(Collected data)

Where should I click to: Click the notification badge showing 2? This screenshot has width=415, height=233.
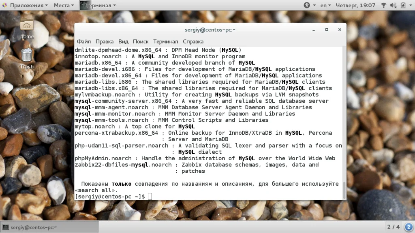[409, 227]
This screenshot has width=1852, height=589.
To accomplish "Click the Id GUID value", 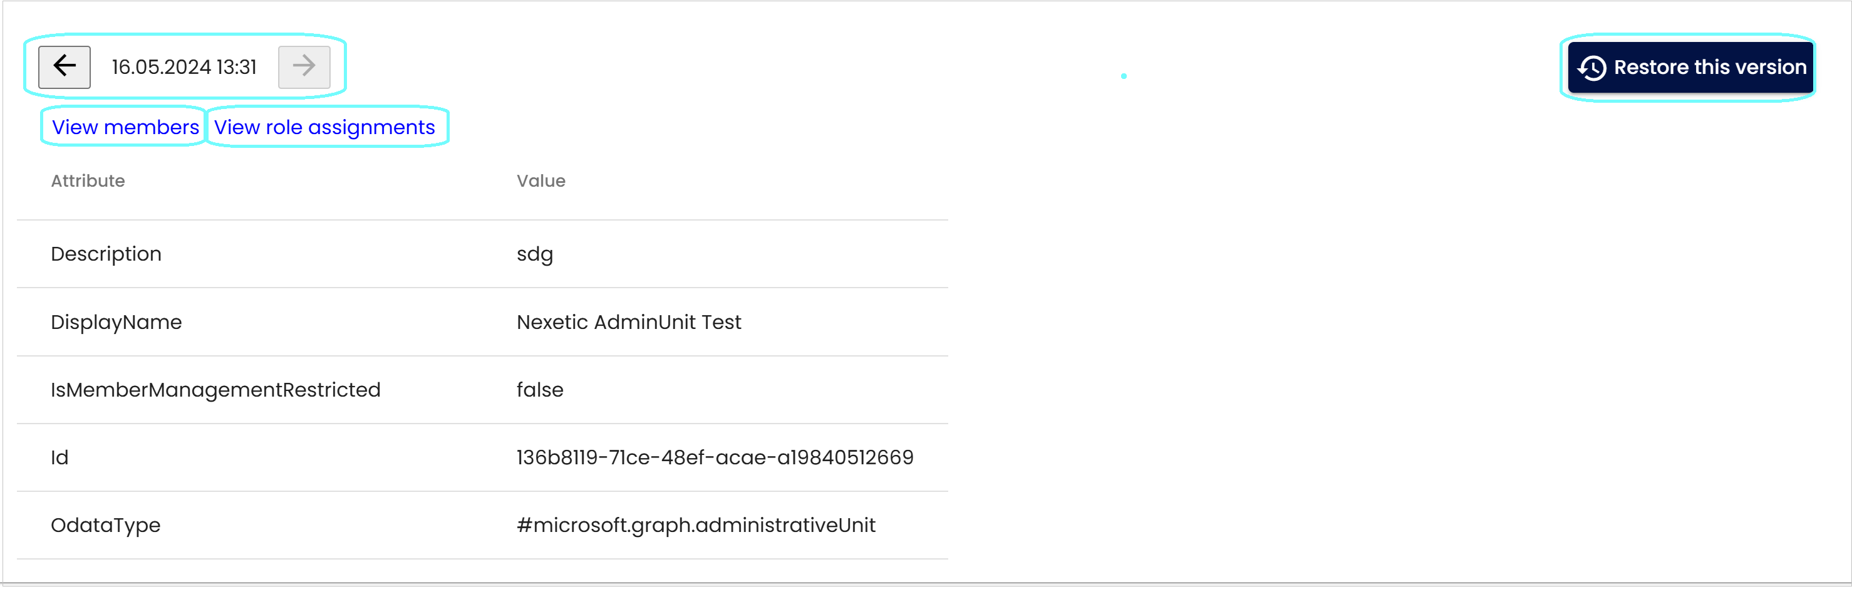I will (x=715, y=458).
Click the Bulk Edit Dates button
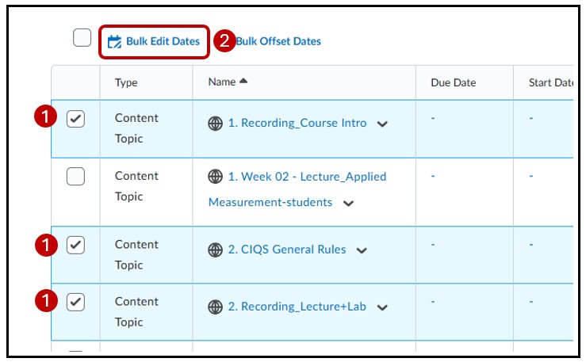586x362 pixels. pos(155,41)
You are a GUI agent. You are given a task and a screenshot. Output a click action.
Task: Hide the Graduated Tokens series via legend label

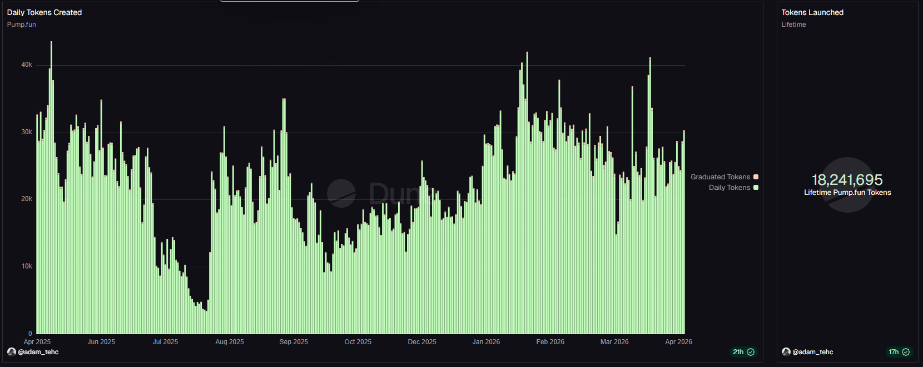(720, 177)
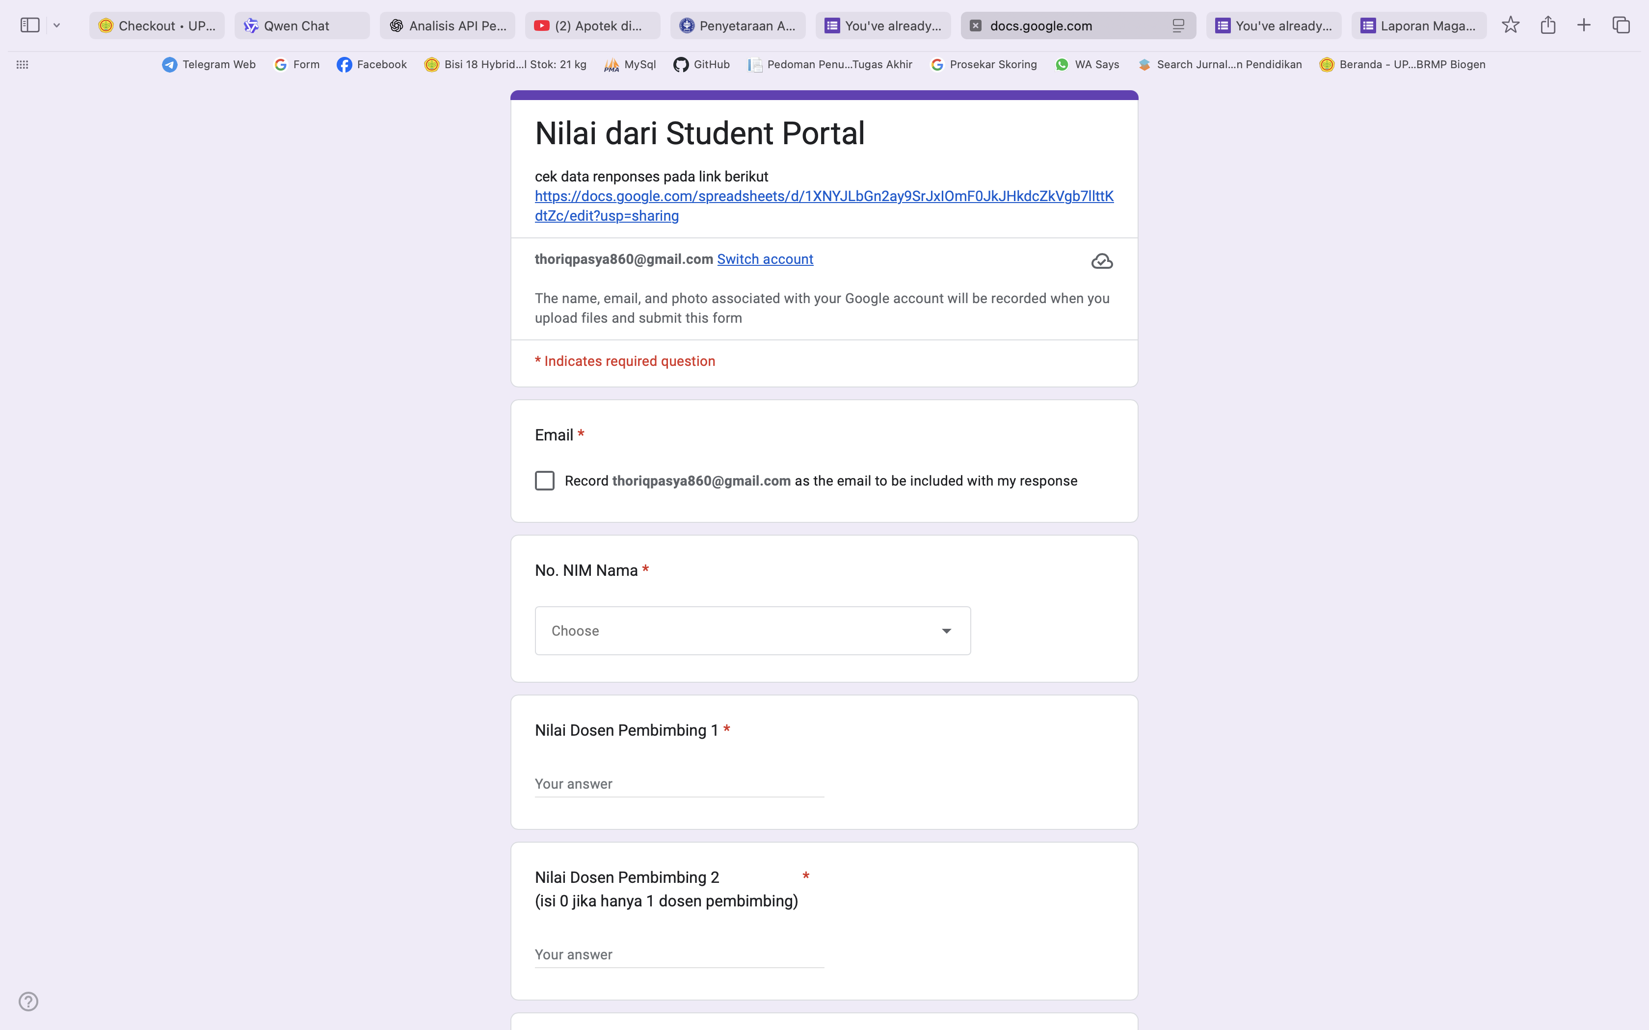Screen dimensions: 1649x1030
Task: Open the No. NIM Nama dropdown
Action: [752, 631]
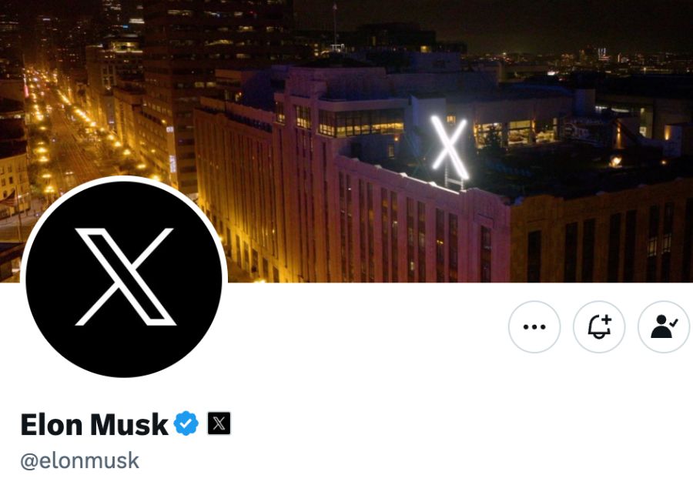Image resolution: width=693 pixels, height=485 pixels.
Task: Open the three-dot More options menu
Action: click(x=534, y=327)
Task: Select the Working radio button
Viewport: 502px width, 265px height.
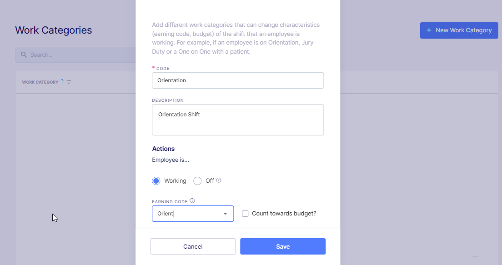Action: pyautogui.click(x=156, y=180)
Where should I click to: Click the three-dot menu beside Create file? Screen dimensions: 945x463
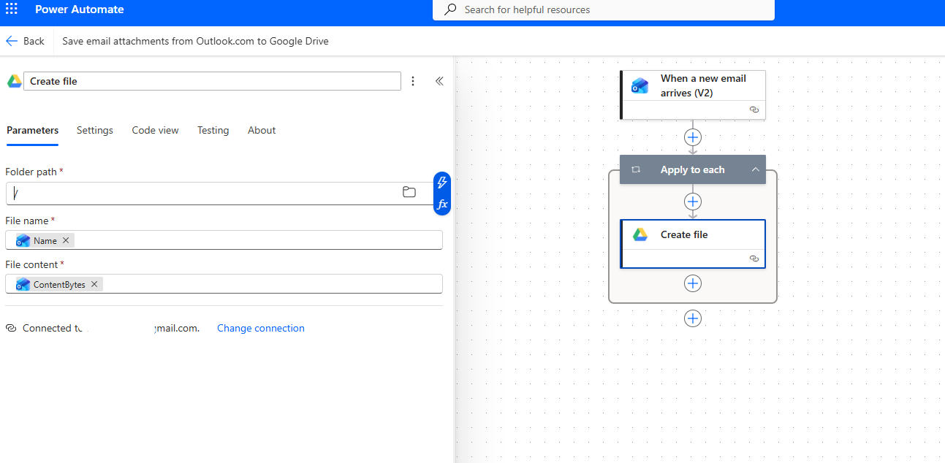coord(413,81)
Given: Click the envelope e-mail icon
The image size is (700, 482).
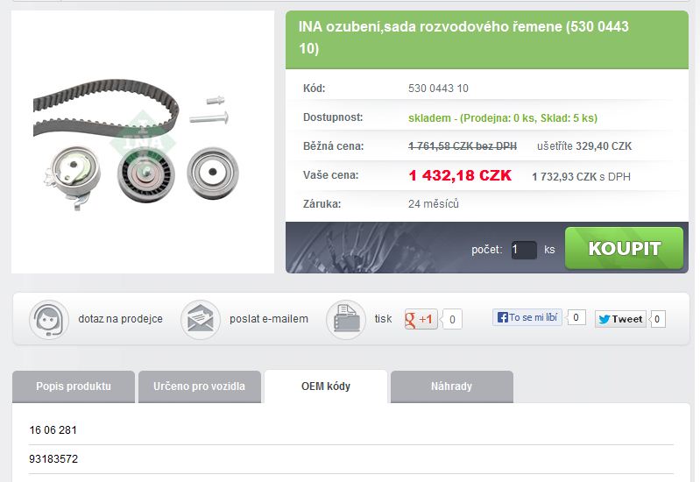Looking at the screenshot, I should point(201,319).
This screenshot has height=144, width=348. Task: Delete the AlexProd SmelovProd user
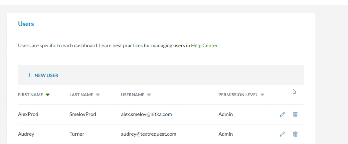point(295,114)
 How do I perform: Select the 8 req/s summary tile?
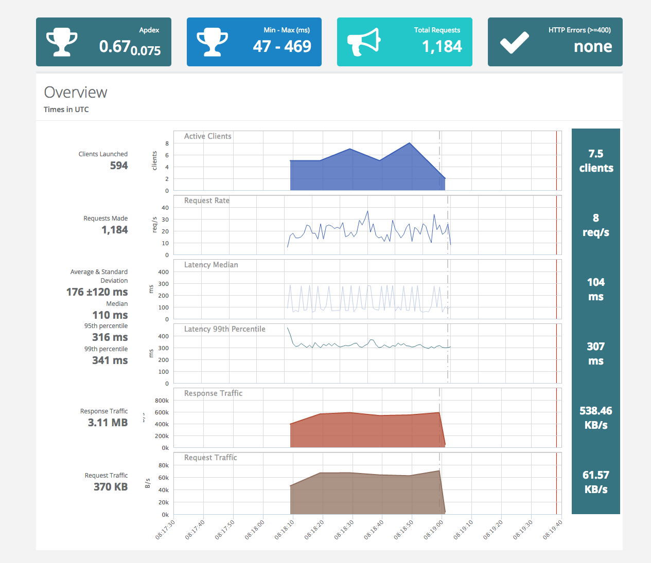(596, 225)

**Exercise description:**
Print an exact copy of the lines above, from the one containing "Click the Bulk Edit Dates button" through the one containing "You are a GUI", and leave out the pictures.

**Response to this exercise:**
Click the Bulk Edit Dates button
586x362 pixels. pos(155,41)
You are a GUI agent. You are given a task and a screenshot. Output a click action.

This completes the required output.